Amon Mlambo, from Gaza in Mozambique, was a pioneer in ministry on the East Rand, Gauteng, South Africa. He did not know the year of his birth but was a young man in 1901. A hunchback, Mlambo was a member of the Chopi tribe whose tribal marking was to file their front teeth. Surrounding peoples looked down on them because they were different and ate snakes. He grew up as a traditional nonChristian. As a young man he went to work in the gold mines in Johannesburg, South Africa where he first lived in a tumbled-down shack. He worked there for only a few years because he saw that many of his fellow young miners were dying of miner’s phthisis from inhaling the dust from underground rock blasting. Instead of returning home to Gaza, he went to the Orange Free State where he found work in a coal mine.
There he heard the gospel and found Christ. Years later while conducting an evangelistic campaign at that place with missionary Irvin E. Dayhoff, he testified:
I remember the time when I lived here and I was an ancestral worshipper. I was a drunkard. We used to purchase illicit liquor and then go to an isolated place out in the bush and drink until we were so drunk that some of us had to be carried back to our rooms in the night. We were just like dogs that vomit and then return to their vomit again. But I heard about Jesus who died for our sins, and I came to Him and He saved me. I do not care to drink now. It is here also that I found my wife and I praise God for the nice family of children that He has given me.
In 1928 the African leader working with missionary Dayhoff introduced Mlambo to the missionary. Mlambo and his wife Emily began helping in the Lord’s work. Mlambo was in charge of the school at Tweefontein, Springs. Emily Mlambo began a children’s Sunday School and a weekly women’s meeting in the Modder B African residential area of Brakpan, East Rand, where they lived. She was a good woman and proved a great blessing in the work among the township people. Mlambo felt God’s calling to minister to his people and, in 1930, he and his wife became full time workers at the cost of a considerable loss of income. The Mlambos were the leaders of the work in that East Rand area serving along with missionary Irvin Dayhoff.
Mlambo was energetic and faithful and was held in high esteem in the community. He was greatly concerned for the salvation of his people and also for his own children. He would spend much time visiting homes. In the evenings he would teach young miners to read and he would expound the Bible to them. In February of 1932 Rev. E. E. Shelhamer visited South Africa and conducted meetings on the Rand, many of which Amon Mlambo attended.
On March 1, 1932, the missionary was called to Mlambo’s home and found him with a burning fever. Within a few minutes Mlambo went to be with his Lord. Emily broke down and wept. Many came to the simple funeral service to pay their last respects to the one who had laboured so faithfully among them. His parting words were: “I am glad to report to you all that I am still following Jesus, our Deliverer, who called me and cleansed me by His own blood…. The words of Mfundisi (Rev) Shelhamer impressed me very much when he preached from the text, ‘But my righteous one will live by faith. And if he shrinks back, I will not be pleased with him’ (Hebrews 10:38). Let us not look back, for Christ is not there. A snake will bite you there. These words are continually with me. Let us not look back. Let us push forward in order that Christ may be pleased with us. Let us push forward!”

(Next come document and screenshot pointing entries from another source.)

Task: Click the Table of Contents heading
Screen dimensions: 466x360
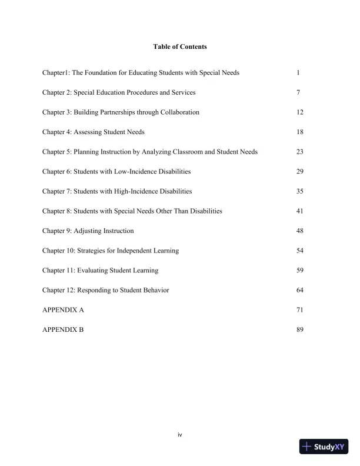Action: pyautogui.click(x=179, y=46)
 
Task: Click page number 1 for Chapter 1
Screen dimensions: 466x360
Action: pyautogui.click(x=298, y=73)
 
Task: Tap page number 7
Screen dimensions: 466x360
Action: pyautogui.click(x=298, y=92)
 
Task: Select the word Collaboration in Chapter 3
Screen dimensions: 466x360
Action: pyautogui.click(x=179, y=112)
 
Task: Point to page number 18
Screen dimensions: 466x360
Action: pyautogui.click(x=300, y=132)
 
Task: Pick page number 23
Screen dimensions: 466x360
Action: pyautogui.click(x=300, y=152)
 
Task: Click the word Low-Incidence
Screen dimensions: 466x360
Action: pyautogui.click(x=133, y=172)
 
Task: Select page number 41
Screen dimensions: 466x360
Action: pyautogui.click(x=300, y=211)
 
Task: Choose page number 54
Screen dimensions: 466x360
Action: pyautogui.click(x=300, y=251)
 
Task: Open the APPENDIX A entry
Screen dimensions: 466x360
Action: pyautogui.click(x=63, y=310)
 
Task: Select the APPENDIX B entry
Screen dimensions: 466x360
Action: pyautogui.click(x=63, y=329)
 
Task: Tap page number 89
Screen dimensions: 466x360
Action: pyautogui.click(x=300, y=329)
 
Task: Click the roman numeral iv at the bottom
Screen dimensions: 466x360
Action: pyautogui.click(x=180, y=435)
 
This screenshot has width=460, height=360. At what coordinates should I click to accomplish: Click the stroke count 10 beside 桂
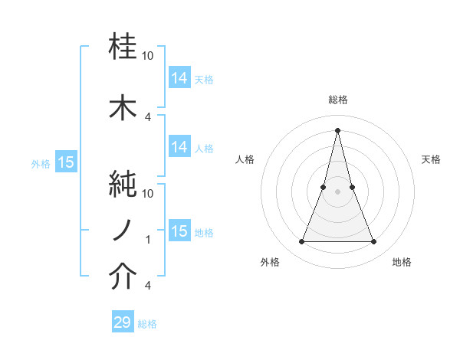pos(148,57)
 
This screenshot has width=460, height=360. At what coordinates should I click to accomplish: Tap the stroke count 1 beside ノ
pos(148,240)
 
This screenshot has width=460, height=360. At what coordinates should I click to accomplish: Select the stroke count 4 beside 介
pos(148,286)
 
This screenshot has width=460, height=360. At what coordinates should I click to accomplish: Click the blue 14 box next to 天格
pos(179,77)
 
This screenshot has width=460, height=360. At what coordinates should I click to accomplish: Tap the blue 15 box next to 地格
pos(179,231)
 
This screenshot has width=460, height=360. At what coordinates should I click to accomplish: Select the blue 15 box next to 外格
pos(65,162)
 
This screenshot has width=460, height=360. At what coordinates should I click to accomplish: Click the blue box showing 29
pos(123,322)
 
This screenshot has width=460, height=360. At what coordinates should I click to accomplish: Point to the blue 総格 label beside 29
pos(147,324)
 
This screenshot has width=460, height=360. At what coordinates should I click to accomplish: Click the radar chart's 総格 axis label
pos(337,100)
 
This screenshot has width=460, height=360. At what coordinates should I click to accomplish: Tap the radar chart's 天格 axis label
pos(432,159)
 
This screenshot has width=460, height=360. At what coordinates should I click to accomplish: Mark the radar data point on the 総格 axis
pos(337,129)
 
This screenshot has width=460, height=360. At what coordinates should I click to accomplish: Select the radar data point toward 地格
pos(374,242)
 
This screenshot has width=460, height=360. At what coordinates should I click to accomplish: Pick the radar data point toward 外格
pos(301,242)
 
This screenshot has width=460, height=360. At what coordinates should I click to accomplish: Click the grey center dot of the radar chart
pos(337,191)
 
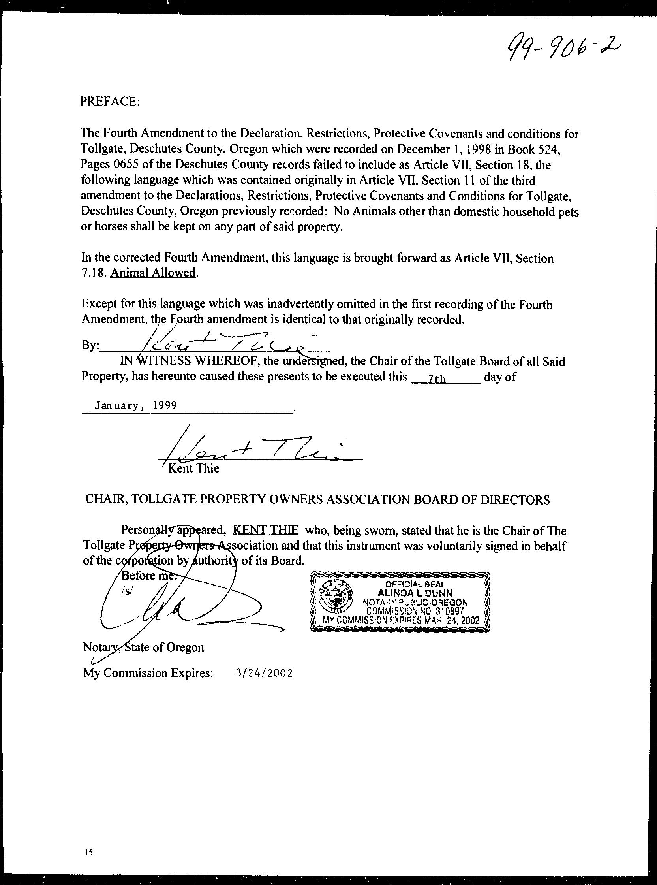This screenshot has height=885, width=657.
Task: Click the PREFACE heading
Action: (110, 102)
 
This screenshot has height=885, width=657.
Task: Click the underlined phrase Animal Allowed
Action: (153, 273)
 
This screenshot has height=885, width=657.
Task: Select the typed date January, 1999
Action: (135, 405)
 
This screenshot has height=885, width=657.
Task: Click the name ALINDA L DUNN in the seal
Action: (416, 593)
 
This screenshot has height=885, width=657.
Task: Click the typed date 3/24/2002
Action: (264, 673)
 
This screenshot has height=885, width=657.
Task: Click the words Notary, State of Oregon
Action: (143, 647)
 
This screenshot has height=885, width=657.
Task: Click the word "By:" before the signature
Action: (90, 345)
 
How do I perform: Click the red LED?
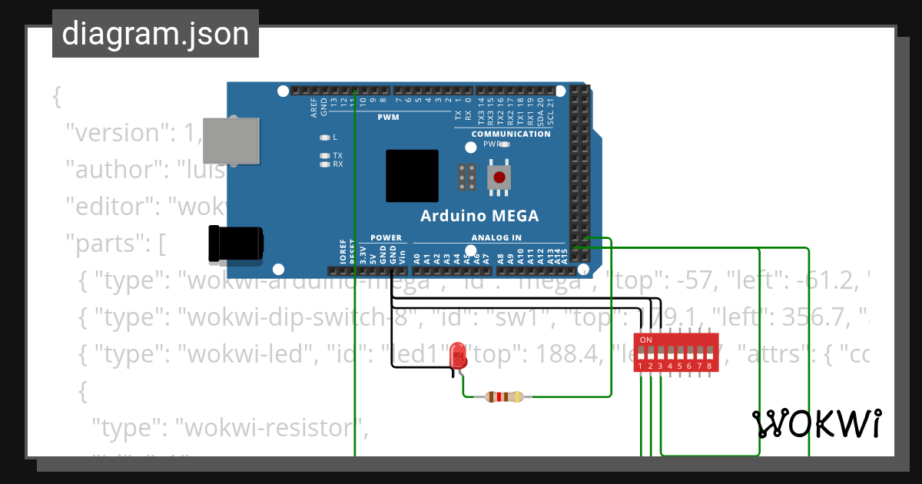coord(459,355)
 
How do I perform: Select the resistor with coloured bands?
coord(504,397)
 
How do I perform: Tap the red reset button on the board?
coord(499,177)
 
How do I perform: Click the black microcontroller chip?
coord(412,176)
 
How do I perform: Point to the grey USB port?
coord(230,140)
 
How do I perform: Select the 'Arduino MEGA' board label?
coord(479,216)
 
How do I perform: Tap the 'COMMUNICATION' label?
coord(511,134)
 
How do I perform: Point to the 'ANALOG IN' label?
coord(496,237)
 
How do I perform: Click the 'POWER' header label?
coord(386,237)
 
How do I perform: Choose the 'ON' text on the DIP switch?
coord(645,340)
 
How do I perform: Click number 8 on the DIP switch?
coord(708,367)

This message made a great impression on Emily and she courageously acted upon it. She was left with eight children and went to live with her brother and old father near Witbank. Immediately she began organizing a Sunday School there and began regular Sunday services with a mid-week prayer meeting for women. One Sunday she testified, “Some people find fault with me and persecute me very much because I am a woman and am trying to preach the gospel. But I cannot help that I am a woman. God has put the burden of my children and my neighbors’ children upon my heart and I must do something. I am like an ox yoked to a plow. I cannot turn to the right hand or the left. I must pull.” Years later it was reported that Emily Mlambo had joined a Church of the Nazarene in Soweto, Johannesburg.
Paul S. Dayhoff
- Rev. and Mrs. I. E. Dayhoff, Missionary Vicissitudes, (Cincinnati, OH: God’s Bible School and Revivalist, 1938), 70-76. African Missionary, (Brakpan, Gauteng, South Africa: Hephzibah Faith Mission, March 30, 1930, No. 7), 4.